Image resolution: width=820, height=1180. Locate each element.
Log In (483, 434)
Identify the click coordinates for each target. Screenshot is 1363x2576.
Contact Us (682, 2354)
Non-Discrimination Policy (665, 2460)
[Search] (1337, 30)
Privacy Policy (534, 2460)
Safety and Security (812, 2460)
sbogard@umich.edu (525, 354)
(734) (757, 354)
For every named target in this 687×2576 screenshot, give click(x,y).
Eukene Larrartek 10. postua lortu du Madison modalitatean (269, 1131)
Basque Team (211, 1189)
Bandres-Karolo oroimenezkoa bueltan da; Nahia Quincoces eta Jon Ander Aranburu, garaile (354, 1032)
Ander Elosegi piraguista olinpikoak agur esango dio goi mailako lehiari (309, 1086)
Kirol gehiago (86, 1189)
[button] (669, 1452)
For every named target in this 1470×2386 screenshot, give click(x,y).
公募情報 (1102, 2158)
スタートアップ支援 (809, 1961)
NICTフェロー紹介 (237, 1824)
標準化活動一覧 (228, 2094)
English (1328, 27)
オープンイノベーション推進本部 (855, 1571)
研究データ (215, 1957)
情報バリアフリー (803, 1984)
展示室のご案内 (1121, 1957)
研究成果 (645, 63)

++++++

*Exercise*
Set down exactly the lines above, from the one containing "(734) (757, 354)" to the final line of the material, with both ends kept and no other lines.

*Answer space*
(734) (757, 354)
For every named target in this 687×2576 screenshot, give click(x,y).
Eukene Larrartek 10. postua lortu du Madison modalitatean (269, 1131)
Basque Team (211, 1189)
Bandres-Karolo oroimenezkoa bueltan da; Nahia Quincoces eta Jon Ander Aranburu, garaile (354, 1032)
Ander Elosegi piraguista olinpikoak agur esango dio goi mailako lehiari (309, 1086)
Kirol gehiago (86, 1189)
[button] (669, 1452)
For every named target in this 1470×2386 screenshot, give click(x,y).
公募情報 (1102, 2158)
スタートアップ支援 (809, 1961)
NICTフェロー紹介 (237, 1824)
標準化活動一覧 (228, 2094)
English (1328, 27)
オープンイノベーション推進本部 (855, 1571)
研究データ (215, 1957)
情報バリアフリー (803, 1984)
展示室のご案内 (1121, 1957)
研究成果 (645, 63)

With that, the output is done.